# Gould/ITE service box



## veteran61 (May 3, 2017)

I'm having trouble getting a gould 2pole 220/25a breaker out of the box. the left side singles come out easy by just sliding out but the right side appear to be locked in and un-movable I'm an old fart and can't see too well anymore but it appears i'm missing something . 

Does anyone know exactly how these breakers mount in the box and how to get them out ?


----------



## RePhase277 (Feb 5, 2008)

If it's a 25 A breaker, it was probably to an air conditioner or water heater and is burned to the bus. As far as I know, those are snap in breakers and should just pulled out, unless there is a hold down screw or bar. You might have to destroy it to remove it. Siemens is the right replacement breaker for that panel by the way.


----------



## veteran61 (May 3, 2017)

Yes it was to hot water tank, and it is still a good breaker, however we updated to a more efficient and larger tank which requires a 30A breaker. So I really don't want to destroy it . I have another slot available but wiring is short in box I would have to run a new wire. No signs of any heat damage visible but doesn't mean there isn't. Thanks for comment !


----------



## sbrn33 (Mar 15, 2007)

Shut the main of a pry that bitch out.


----------



## veteran61 (May 3, 2017)

I seriously don't want to destroy it ! thanks anyways . but it's almost to that point _lol
these breakers are getting harder and harder to find replacements for. and this is in my home not a paying Job. otherwise it would be gone.


----------



## Bird dog (Oct 27, 2015)

If it were my home, it would be gone. What if it malfunctioned and caused a fire?


----------



## MechanicalDVR (Dec 29, 2007)

veteran61 said:


> I seriously don't want to destroy it ! thanks anyways . but it's almost to that point _lol
> these breakers are getting harder and harder to find replacements for. and this is in my home not a paying Job. otherwise it would be gone.


I can understand if you don't want to damage the buss but I would abandon the use of that breaker if you have room for another in the panel.

Welcome aboard by the way!


----------



## Signal1 (Feb 10, 2016)

MechanicalDVR said:


> I can understand if you don't want to damage the buss but I would abandon the use of that breaker if you have room for another in the panel.
> 
> Welcome aboard by the way!


I agree, I wouldn't trust it.


----------



## MechanicalDVR (Dec 29, 2007)

Signal1 said:


> I agree, I wouldn't trust it.


Yup, damaged connections can do real bad things when you least expect them.


----------



## backstay (Feb 3, 2011)

MechanicalDVR said:


> Yup, damaged connections can do real bad things when you least expect them.


Water heater circuits are the worst. Multiple element failures over the years. Multiple resets on those shorted elements, and you get this.


----------



## MechanicalDVR (Dec 29, 2007)

backstay said:


> Water heater circuits are the worst.

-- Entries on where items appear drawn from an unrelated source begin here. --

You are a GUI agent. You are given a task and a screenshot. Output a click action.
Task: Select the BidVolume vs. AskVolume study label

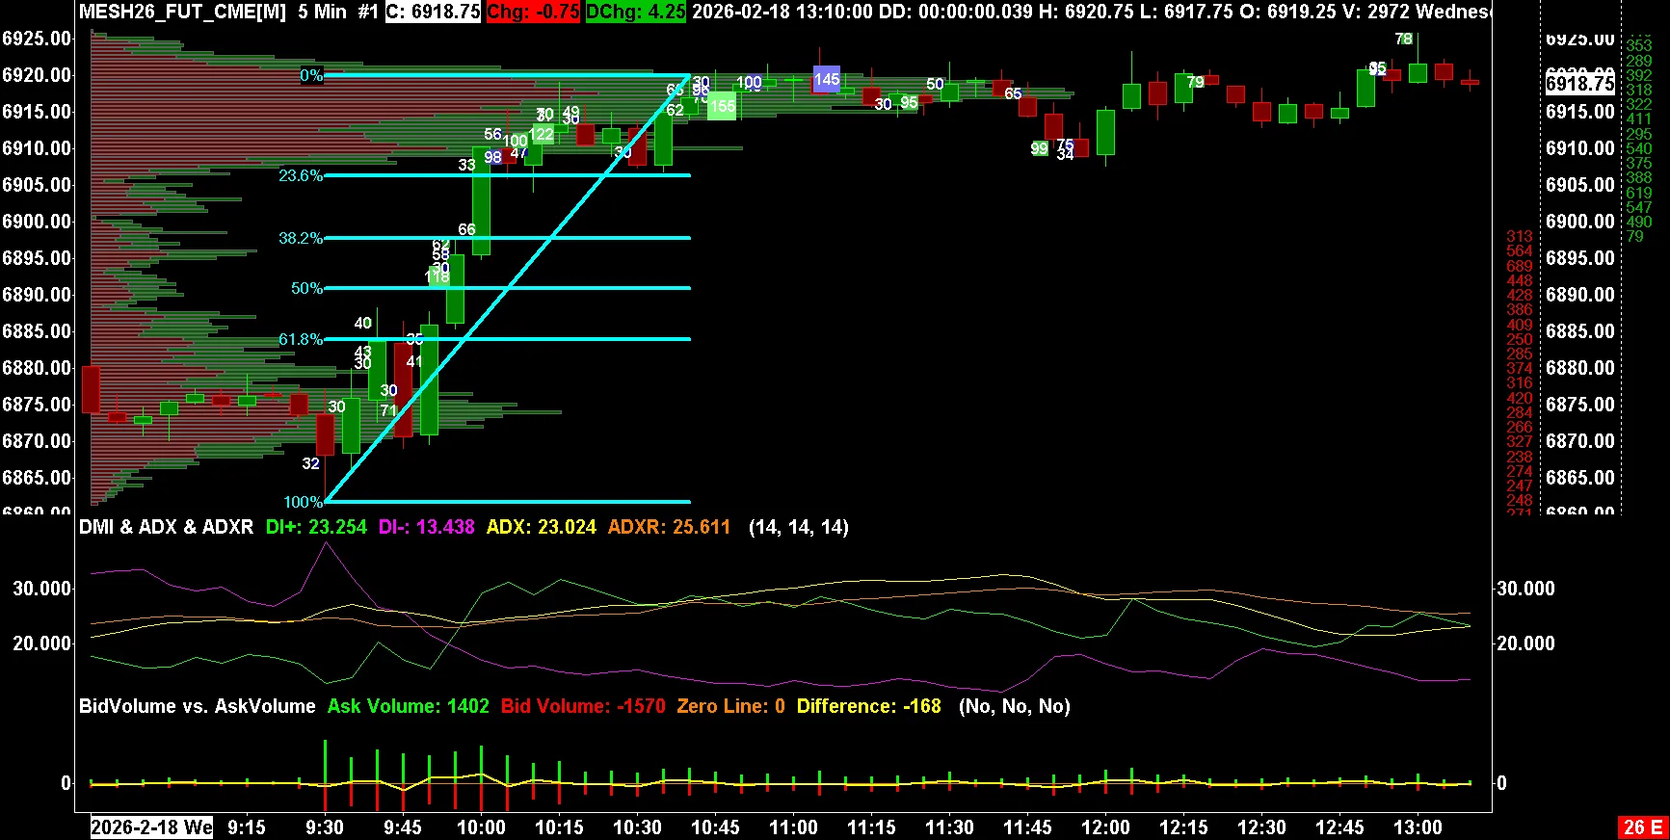(x=197, y=706)
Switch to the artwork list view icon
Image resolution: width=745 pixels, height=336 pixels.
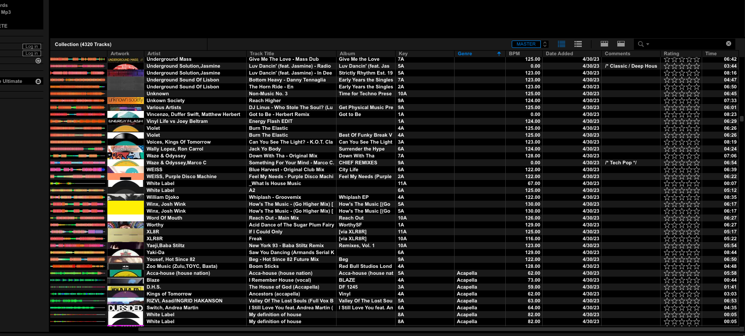coord(578,44)
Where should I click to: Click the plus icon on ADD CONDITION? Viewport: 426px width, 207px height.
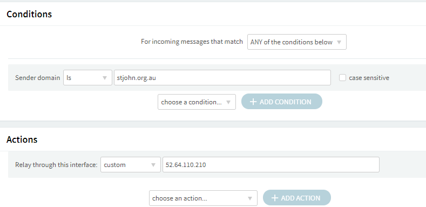coord(253,102)
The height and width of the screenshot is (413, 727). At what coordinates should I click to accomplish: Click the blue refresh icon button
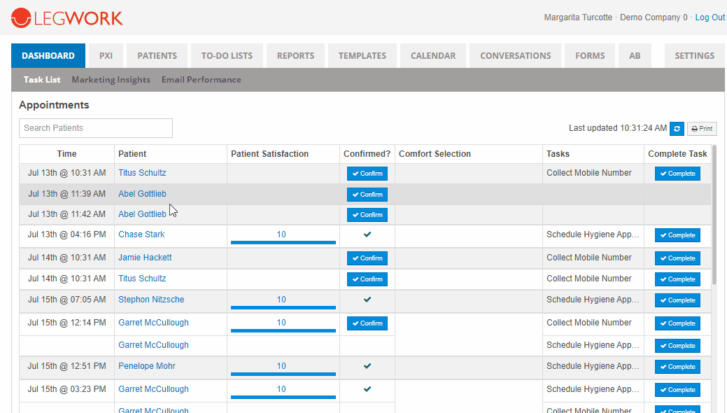point(677,129)
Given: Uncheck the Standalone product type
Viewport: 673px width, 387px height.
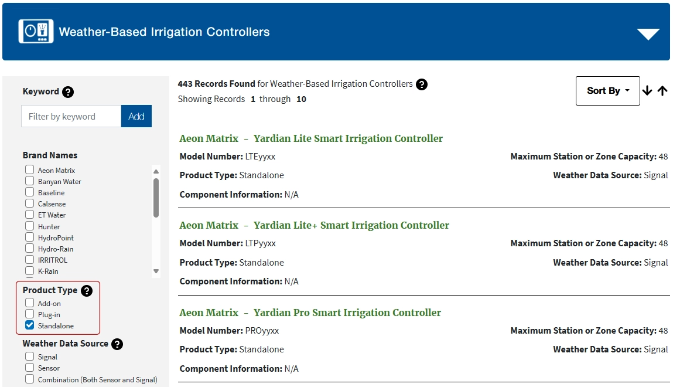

Multiple element failures over the years. Multiple resets on those shorted elements, and you get this.


Yeah man, those could have had much worse results!


----------



## readydave8 (Sep 20, 2009)

veteran61 said:


> I have another slot available but wiring is short in box I would have to run a new wire.


\
Can't splice short pieces in panel to reach new breaker location?


----------



## sbrn33 (Mar 15, 2007)

veteran61 said:


> I seriously don't want to destroy it ! thanks anyways . but it's almost to that point _lol
> these breakers are getting harder and harder to find replacements for. and this is in my home not a paying Job. otherwise it would be gone.


Harder to find? They are a Siemens. I will sell you a used 230 for $22.


----------



## veteran61 (May 3, 2017)

No splicing in short pieces for me it's just a personal thing ... and thanks but no used ones either and yes even though Siemens have many replacements they didn't have any in all of my local suppliers within 150 miles of me it would have to be a mail order thing and well I'm just not real comfortable with that from previous attempts @ trying to get electrical supplies from the internet or through mail Just because of where I live ... way way way out in the woods - Google can't even find me - lol


----------



## sbrn33 (Mar 15, 2007)

veteran61 said:


> No splicing in short pieces for me it's just a personal thing ... and thanks but no used ones either and yes even though Siemens have many replacements they didn't have any in all of my local suppliers within 150 miles of me it would have to be a mail order thing and well I'm just not real comfortable with that from previous attempts @ trying to get electrical supplies from the internet or through mail Just because of where I live ... way way way out in the woods - Google can't even find me - lol


You can't even take a breaker out of the panel. You shouldn't be picky now.


----------



## veteran61 (May 3, 2017)

if it is found to be damaged it will be gone for sure but at this point it isn't clear it is damaged unless being stuck is from being damaged ... what I need to know first is if there is any thing holding it like screw, clamp, tabs, or otherwise anything i'm just not seeing due to my eyesight so can anyone say for absiolute that there is nothing holding these breakers in? if not then I will rip it out -lol


----------



## sbrn33 (Mar 15, 2007)

This has already been answered.


----------



## drspec (Sep 29, 2012)

backstay said:


> Water heater circuits are the worst. Multiple element failures over the years. Multiple resets on those shorted elements, and you get this.


what? a burnt QO panel? I didnt think that was possible. I thought QO was indestructible.


----------



## backstay (Feb 3, 2011)

drspec said:


> what? a burnt QO panel? I didnt think that was possible. I thought QO was indestructible.


I've seen 5 with this same problem.


----------



## drspec (Sep 29, 2012)

backstay said:


> I've seen 5 with this same problem.


I was being sarcastic. Ive seen just as many if not more burnt QO panels than others.


----------



## backstay (Feb 3, 2011)

drspec said:


> I was being sarcastic. Ive seen just as many if not more burnt QO panels than others.


I figrued that after I reread your post. Some QO fanboys believe that though.


----------



## readydave8 (Sep 20, 2009)

veteran61 said:


> No splicing in short pieces for me it's just a personal thing


Easy!

Trace path of existing cable

cut in junction box

fish new cable to panel

no splicing short pieces!!


----------



## HackWork (Oct 2, 2009)

veteran61 said:


> No splicing in short pieces for me it's just a personal thing ...


You should give up on that because it's fu*king stupid.


----------



## Galt (Sep 11, 2013)

new panel


----------



## readydave8 (Sep 20, 2009)

just go ahead and build a new house, problem solved


----------